John Steinbeck dépeint avec un talent immense la cruauté de la machine qui renverse les maisons et qui laboure les cours des fermes, mais aussi l’impensable catastrophe humaine, sociale et démographique que représente cet exode, cette ruée vers l’or sucré des vergers de Californie. « C’est pour ça que les gens se déplacent toujours. Ils se déplacent parce qu’ils veulent quelque chose de meilleur que ce qu’ils ont. Et c’est le seul moyen de l’avoir. Du moment qu’ils en veulent et qu’ils en ont besoin, ils iront le chercher. » (p. 179) Le chômage explose, les migrants s’installent dans des campements sordides qui sont régulièrement détruits par les autorités, les velléités de rébellion et toutes les manifestations plus ou moins communistes sont violemment réprimées. « Ils distribuent l’ouvrage aux enchères, c’est pas compliqué. Ils vont bientôt nous faire payer pour travailler, sacré nom de Dieu ! » (p. 471) Face à des propriétaires arrogants qui règnent sur des domaines immenses sans jamais en toucher la terre, il y a des petits fermiers qui ne demandent qu’à travailler pour nourrir leur famille. L’angoisse de la faim et la fatigue du voyage sont les ferments de la colère. « Ils tâchent à nous démolir le moral. Ils voudraient nous voir ramper et faire le chien couchant. Ils voudraient nous réduire. Sacré bon Dieu ! mais voyons, Man, il arrive un moment où la seule façon pour un homme de garder sa dignité, c’est de casser la gueule à un flic. » (p. 388)
Le personnage de la mère est admirable : cette femme prend les rênes de l’expédition et de la famille en lieu et place du père qui était tout-puissant dans la ferme, mais se trouve démuni sur la route.

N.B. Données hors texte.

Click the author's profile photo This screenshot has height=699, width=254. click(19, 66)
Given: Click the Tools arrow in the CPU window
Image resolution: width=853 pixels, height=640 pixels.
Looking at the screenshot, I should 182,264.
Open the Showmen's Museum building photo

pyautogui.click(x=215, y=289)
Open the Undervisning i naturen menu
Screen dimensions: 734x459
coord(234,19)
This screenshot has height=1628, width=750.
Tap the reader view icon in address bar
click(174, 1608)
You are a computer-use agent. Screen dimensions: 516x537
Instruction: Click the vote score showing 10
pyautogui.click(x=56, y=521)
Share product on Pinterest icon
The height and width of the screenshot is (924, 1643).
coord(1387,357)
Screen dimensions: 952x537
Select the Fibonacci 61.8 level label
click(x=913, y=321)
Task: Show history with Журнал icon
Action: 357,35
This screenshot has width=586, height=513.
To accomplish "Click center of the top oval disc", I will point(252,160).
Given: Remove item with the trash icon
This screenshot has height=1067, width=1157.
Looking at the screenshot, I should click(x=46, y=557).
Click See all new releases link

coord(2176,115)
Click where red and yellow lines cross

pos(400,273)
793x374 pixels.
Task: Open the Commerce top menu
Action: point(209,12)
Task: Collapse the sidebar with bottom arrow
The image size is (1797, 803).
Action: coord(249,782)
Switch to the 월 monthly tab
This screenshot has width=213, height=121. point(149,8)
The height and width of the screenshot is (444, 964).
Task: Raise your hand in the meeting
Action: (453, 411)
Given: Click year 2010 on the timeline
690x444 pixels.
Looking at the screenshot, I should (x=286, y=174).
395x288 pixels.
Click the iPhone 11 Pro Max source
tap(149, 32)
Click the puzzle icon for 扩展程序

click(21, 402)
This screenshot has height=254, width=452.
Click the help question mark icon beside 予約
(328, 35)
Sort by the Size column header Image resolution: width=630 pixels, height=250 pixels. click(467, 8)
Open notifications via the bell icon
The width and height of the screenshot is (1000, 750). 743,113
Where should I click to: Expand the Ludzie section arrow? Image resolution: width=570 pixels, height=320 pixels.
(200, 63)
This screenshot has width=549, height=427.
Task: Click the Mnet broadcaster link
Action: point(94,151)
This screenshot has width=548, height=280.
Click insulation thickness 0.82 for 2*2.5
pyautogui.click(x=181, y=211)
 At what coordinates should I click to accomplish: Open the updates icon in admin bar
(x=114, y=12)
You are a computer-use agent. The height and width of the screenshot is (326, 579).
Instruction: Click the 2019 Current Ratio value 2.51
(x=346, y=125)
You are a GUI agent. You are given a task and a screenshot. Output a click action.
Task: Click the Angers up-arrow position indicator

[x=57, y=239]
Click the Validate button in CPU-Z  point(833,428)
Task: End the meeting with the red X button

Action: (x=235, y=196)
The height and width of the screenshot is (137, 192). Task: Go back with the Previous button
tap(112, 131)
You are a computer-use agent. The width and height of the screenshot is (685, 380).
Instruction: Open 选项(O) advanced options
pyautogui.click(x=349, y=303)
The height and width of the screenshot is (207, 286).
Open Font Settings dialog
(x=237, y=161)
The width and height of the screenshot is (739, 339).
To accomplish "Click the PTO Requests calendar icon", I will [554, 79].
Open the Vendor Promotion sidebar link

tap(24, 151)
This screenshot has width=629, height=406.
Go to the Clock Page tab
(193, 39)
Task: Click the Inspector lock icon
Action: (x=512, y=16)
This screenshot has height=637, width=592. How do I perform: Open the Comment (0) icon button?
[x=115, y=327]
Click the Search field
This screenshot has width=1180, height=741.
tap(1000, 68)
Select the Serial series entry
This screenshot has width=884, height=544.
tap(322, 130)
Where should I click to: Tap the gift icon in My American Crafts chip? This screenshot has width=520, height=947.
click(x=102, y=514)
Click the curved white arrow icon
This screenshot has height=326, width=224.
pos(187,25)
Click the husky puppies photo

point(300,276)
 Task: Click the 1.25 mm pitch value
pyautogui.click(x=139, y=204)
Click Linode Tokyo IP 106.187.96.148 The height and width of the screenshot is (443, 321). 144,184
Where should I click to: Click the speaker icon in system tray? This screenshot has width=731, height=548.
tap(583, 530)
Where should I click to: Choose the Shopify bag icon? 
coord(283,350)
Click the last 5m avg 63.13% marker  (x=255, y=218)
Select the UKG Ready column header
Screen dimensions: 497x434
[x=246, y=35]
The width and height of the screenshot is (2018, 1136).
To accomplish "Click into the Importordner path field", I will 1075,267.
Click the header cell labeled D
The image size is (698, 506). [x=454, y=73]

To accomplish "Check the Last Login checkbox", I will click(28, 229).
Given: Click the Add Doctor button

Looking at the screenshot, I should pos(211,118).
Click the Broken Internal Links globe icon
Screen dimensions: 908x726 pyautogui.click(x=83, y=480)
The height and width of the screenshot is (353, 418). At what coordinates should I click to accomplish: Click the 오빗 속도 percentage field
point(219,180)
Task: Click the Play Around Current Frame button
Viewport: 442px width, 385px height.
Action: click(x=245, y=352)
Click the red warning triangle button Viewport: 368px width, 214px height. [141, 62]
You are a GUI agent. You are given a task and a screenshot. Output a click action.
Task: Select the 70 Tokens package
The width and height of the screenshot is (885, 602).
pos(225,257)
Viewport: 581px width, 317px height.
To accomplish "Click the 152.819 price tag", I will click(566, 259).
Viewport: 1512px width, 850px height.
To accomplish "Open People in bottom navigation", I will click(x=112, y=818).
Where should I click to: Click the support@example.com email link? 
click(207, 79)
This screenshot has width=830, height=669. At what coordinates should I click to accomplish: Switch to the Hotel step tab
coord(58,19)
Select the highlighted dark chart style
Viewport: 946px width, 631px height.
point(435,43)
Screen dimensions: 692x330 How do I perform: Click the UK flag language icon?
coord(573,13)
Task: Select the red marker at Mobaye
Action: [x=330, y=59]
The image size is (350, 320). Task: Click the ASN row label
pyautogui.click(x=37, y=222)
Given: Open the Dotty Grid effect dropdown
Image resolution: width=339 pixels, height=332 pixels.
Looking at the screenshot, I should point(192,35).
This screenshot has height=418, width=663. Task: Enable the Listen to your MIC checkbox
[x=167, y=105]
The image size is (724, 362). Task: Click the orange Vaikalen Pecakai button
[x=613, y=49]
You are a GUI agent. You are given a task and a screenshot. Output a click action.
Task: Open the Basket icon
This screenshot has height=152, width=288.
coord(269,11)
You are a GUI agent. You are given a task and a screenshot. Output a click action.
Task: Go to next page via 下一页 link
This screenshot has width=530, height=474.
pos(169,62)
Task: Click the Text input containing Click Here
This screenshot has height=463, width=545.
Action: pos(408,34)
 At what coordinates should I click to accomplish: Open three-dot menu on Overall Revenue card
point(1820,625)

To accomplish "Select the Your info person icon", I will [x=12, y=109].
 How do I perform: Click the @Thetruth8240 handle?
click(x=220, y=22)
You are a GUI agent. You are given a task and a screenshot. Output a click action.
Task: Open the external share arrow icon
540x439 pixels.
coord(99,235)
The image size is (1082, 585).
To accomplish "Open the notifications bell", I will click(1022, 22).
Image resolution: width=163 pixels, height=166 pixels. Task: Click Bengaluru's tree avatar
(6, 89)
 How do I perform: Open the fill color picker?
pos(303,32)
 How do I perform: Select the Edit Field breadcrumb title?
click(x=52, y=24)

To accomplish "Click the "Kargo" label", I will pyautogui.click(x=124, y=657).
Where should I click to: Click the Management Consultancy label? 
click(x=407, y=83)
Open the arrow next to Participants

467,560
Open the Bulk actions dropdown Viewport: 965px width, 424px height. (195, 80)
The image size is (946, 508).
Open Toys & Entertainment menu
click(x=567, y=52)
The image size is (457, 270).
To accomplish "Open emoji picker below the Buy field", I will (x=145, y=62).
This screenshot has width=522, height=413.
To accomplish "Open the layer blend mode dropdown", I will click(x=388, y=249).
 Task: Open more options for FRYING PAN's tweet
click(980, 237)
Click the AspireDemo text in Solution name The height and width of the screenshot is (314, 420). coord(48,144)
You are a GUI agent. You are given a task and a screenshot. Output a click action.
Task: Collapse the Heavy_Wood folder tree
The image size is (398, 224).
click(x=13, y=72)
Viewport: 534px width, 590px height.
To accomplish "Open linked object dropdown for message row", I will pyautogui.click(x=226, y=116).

La mère fait tout pour garder les siens unis avec un cœur ouvert et généreux. « C’est pas de la faute des gens. […] Ça vous plairait, à vous, de vendre votre lit pour pouvoir faire votre plein d’essence ? » (p. 178) Son courage est structurant, pragmatique et sa colère n’en est que plus amère devant la faim qui tord le ventre de ses enfants. « Comment vivre sans nos vies ? Comment pourrons-nous savoir que c’est nous, sans notre passé ? Non faut le laisser. Brûle-le. » (p. 126) Celle de Tom est plus bouillonnante et cherche un moyen d’exploser. Tom qui sort de prison pour meurtre est hanté par cet acte et même s’il ne veut que rester tranquille auprès des siens, il est comme marqué par un déterminisme sinistre : il a tué, donc il tuera. Et la scène finale est une sublime image de Madone, un espoir au milieu de la fin du monde.
Cette longue odyssée vers le rien et la mort est une œuvre monumentale et magnifique, un texte qui me marquera pour longtemps. J’avais énormément apprécié À l’est d’Éden et c’est avec plaisir que j’ai retrouvé dans Les raisins de la colère la scène qui m’avait le plus touchée dans La grande vallée, celle d’un petit déjeuner offert sans contrepartie. Il me reste à voir le film de John Ford et à poursuivre ma lecture de tous les textes de John Steinbeck.